Forexpros – The euro fell against the U.S. dollar despite the European Central Bank’s loan package, as analysts believe its simply not enough to solve the debt crisis.

EUR/USD hit a low of 1.3026 during early U.S. trade. It is currently trading at 1.3077 off by 0.05%.

The pair was likely to find support at 1.3047 and technical resistance exists at 1.3091.

The single currency climbed to a weekly high earlier prior to turning negative even as the ECB upped the loan package to EUR489 billion in 1,134 day loans to banks.

Most economists project that the euro zone will fail to grow next year due to austerity measures and the debt crisis. It is believed that the ECB’s loan package simply is not adequate to stem the debt tide.

Barclays has estimated, per Bloomberg, that today’s operation will put EUR193 billion of new money into the system, with EUR296 billion accounted for by maturing loans.
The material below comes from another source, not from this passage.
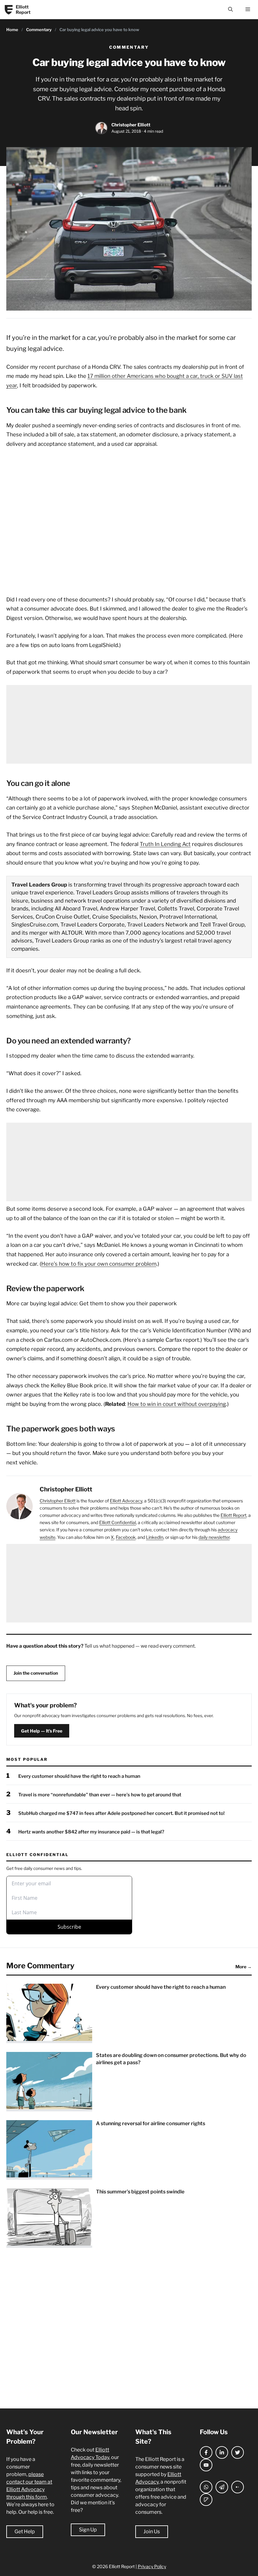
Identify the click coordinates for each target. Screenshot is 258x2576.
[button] (230, 9)
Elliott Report (23, 9)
Borrowing costs climbed in Italy and Spain signaling yesterday’s optimism will be short lived, despite the euro injection

Noel Herbert of Mitsubishi UFJ Securities explained the problem to Bloomberg, “Much like the warnings of catastrophe are seldom fulfilled, so too the promises of resolution. In the end, you risk more euros in the system and you don’t solve the solvency issue.”

In addition, U.S. existing home sales in October were revised downward by almost 14% while November existing home sales numbers significantly missed estimates.

The Euro was also lower against the pound with EUR/GBP dropping 0.30% to hit 0.8327.

Investors await U.S. jobless claims Thursday.